I'll try to explain a few things :

I am not sure whether it is really a known phenomenon, but at least I recognized quite some years back that when we have a CD which doesn't use the headroom by far, it sounds more dynamical. More open. More air. More depth. More everything. I reported so on this forum as well (somewhere in between and not much as an explicit subject).
This is about the headroom utilized at 66% or so (EAC reports on this during ripping, so you might recognize it).

When you look at this at first glance, this makes no sense. So, less headroom utilized means less dynamical range in order. Notice though that this 66% would imply something like 4.5dB only. So, this is not *that* much difference and therefore fairly harmless. Still 4.5dB less, but harmless in my view. BUT :

It would kind of guarantee that no compression has been in order. How ? well, if I were this mixing engineer and finalize the album or track, and I would use compression, then I would do that with as much speace as possible. So, 100%. Not 66%. That would be the stupiest thing to do. So ... when we would take it as a "rule" that an album which doesn't utitlize the 100% but far under that (which would be this 66%) and put out a "DR meter" figure on that, the 66% would receive a say, 20. Now, to me it looks like DR operates on just that, and nothing more of intelligence. But now think :

When the recording is calibrated precisely and no single peak extends the 100% but just under that (impossible for a live recording) then the DR should be higher than the same recording reasing 66% only. But DR doesn't accept this "rule" and the more of the headroom is used, the worse it's figure is going to be.
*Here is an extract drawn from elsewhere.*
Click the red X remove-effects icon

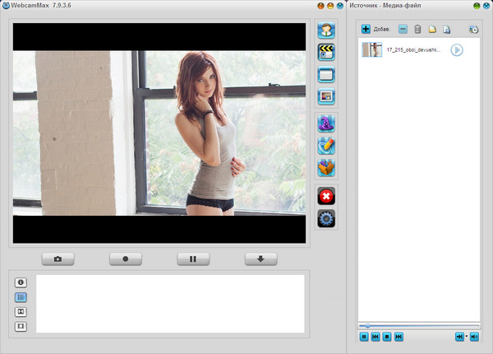tap(326, 196)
This, while it should be better.
My little Crime of The Century test emphasizes it; The at first utilized Dynamic Range was squeezed and squeezed (just by attenuating digitally, loosing more and more bits) but the DR figure remained. Only when almost nothing was left (see picture from before previous post) it dropped by one number.
And so I say "worthless".

A remaster like that 2002 from Crime of The Century : the level is taken up so the theoretically available Dynamic Range is utilized better, but it gets even more better when the handful of occurring peaks above the 100% are limited (read : almost cut-off hard) so the remainder has more dynamic space. This is not bad; only those handful of peaks are out and you may never notice it; and when you do, it's still about those handful of peaks only.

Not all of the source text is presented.